Error Reporting To DB

@novice2022Aug 15.2022

Folks

When an error occurs on prepared statements , mysqli, mysql etc. I do not want the user seeing the technical error reports so trying to dump it to db. And show the user a user friendly mssg.
Is this how I should do it:

[code] ini_set(“display_errors”,1); ini_set(“display_startup_errors”,1); error_reporting(E_ALL);

if(!mysqli_stmt_prepare($stmt,$sql_count)) { $_SESSION[‘error_report’] = __LINE__ .”n”; $_SESSION[‘error_report’] = ‘Mysqli Error: ‘ .mysqli_error($conn) .”n”; $_SESSION[‘error_report’] = ‘Mysqli Error Number: ‘ .mysqli_errno($conn) .”n”; report_error($_SESSION[‘error_report’]); die(‘Something went wrong.
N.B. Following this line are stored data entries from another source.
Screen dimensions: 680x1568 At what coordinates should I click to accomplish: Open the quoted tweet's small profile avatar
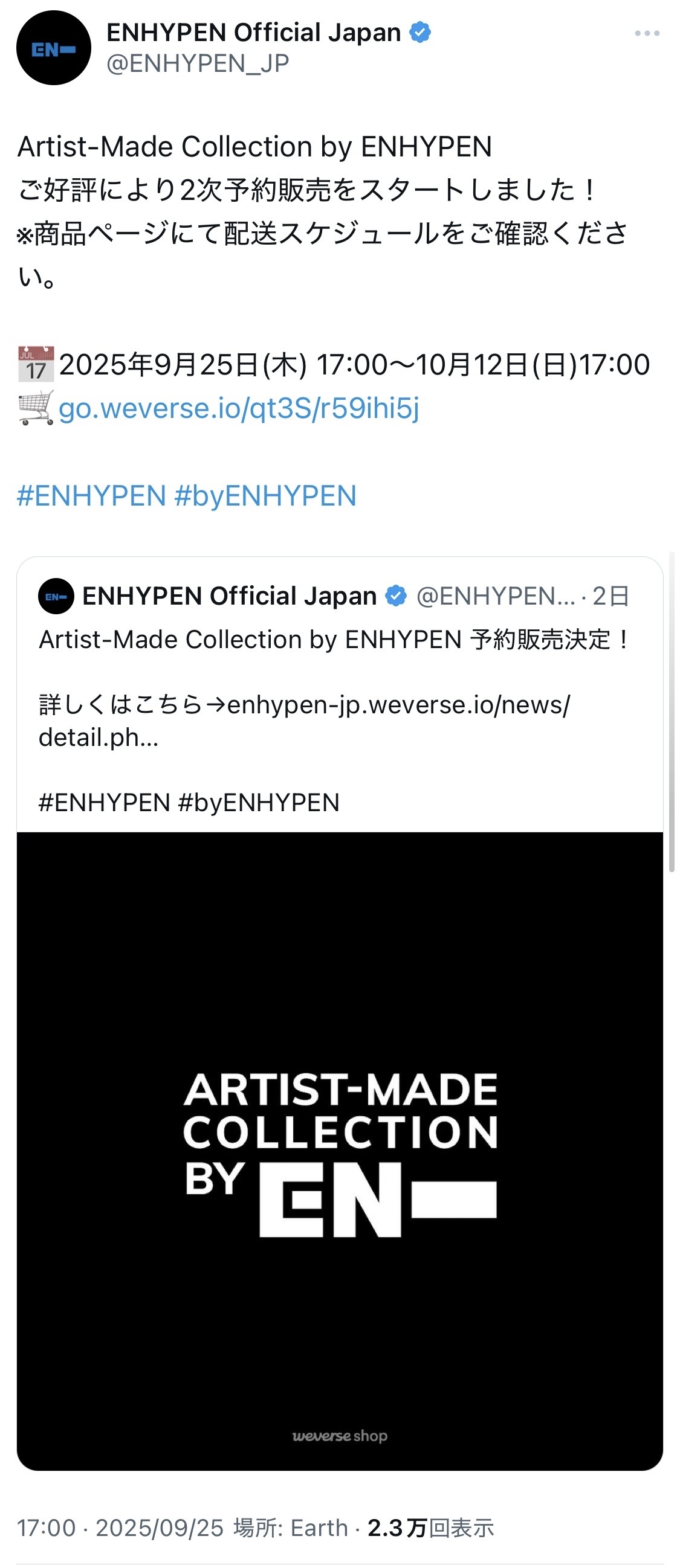56,597
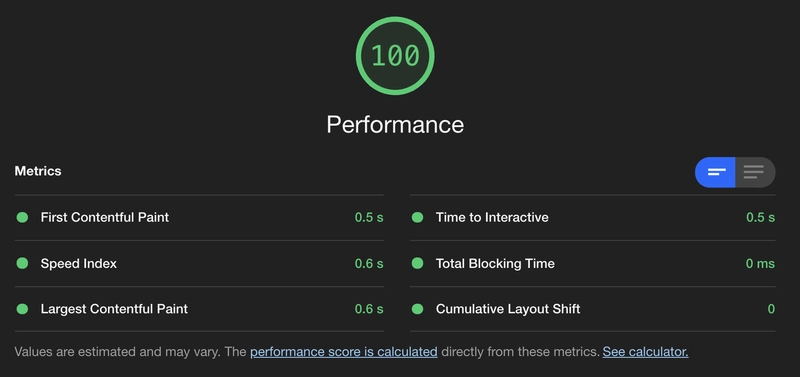Click Largest Contentful Paint green status dot
800x377 pixels.
click(22, 309)
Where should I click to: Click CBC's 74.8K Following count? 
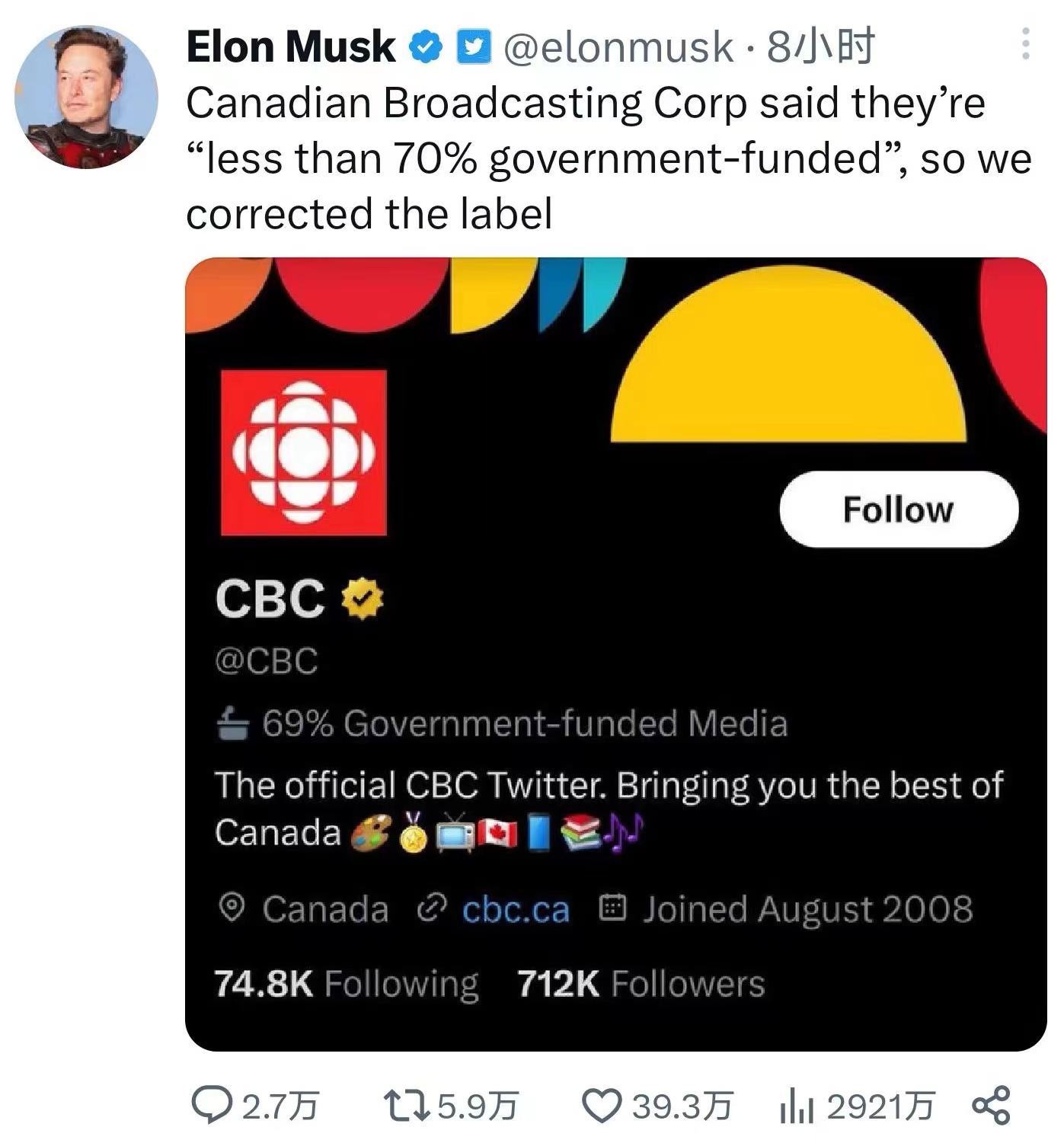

Please try again later!’); }

function report_error($data=NULL) { $data = $_SESSION[‘error_report’];

mysqli_report(MYSQLI_REPORT_ERROR|MYSQLI_REPORT_STRICT); $conn = mysqli_connect(“localhost”,”root”,””,”buzz”); //mysqli_connect(“server”,”user”,”password”,”db”); //$stmt = mysqli_prepare($conn,”INSERT into error_reports(mysqli_error,mysqli_errno) VALUES(?,?)”); $stmt = mysqli_prepare($conn,”INSERT into error_reports(issue) VALUES (?)”); //mysqli_stmt_bind_param($stmt,”ii”,$mysqli_error,$mysqli_errno); mysqli_stmt_bind_param($stmt,”s”,$_SESSION[‘error_report’]); mysqli_stmt_execute($stmt); mysqli_stmt_close($stmt); mysqli_close($conn); }

report_error($_SESSION[‘error_report’]);

[/code]

Tbl Col ‘issue’is not VarChar but TEXT.

Q1. Is this ok ?
A.

[code] function report_error($data=NULL) [/code]

Or should I change it to:
B.

[code] function report_error($data) [/code]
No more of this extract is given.